- _Collected data_
- Opening Delimiter -

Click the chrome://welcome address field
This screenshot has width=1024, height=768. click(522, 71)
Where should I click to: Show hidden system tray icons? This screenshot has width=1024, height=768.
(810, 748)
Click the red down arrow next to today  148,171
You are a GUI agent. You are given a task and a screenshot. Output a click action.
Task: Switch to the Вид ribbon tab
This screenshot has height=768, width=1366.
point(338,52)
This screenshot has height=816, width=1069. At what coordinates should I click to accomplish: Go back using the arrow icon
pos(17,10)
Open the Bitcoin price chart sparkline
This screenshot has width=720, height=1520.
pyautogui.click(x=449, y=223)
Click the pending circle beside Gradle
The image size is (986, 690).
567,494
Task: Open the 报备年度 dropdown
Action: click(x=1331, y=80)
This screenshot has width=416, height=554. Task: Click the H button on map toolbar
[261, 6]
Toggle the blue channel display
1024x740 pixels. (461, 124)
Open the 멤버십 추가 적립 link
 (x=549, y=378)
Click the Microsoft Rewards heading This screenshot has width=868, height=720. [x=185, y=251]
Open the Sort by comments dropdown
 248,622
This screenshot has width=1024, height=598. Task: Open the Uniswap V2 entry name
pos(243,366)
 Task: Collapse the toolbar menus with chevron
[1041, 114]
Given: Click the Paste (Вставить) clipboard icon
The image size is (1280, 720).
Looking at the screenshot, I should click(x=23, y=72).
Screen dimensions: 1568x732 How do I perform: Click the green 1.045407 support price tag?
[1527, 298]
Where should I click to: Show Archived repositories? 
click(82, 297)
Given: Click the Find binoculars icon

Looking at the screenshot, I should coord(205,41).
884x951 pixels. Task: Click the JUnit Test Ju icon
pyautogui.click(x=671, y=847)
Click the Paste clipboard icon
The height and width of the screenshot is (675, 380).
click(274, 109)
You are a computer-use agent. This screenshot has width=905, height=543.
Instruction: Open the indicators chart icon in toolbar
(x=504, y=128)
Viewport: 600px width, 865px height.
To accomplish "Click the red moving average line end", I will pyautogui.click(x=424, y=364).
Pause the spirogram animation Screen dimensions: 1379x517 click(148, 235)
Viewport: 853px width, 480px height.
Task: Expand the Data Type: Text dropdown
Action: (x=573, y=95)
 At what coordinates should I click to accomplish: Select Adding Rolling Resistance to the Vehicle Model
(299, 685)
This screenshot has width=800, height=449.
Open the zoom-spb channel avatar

- Closing Delimiter -

- _Task directions_
The reply is to be one number, the count of lines in the records above that contain "agent".

- _Exercise solution_
2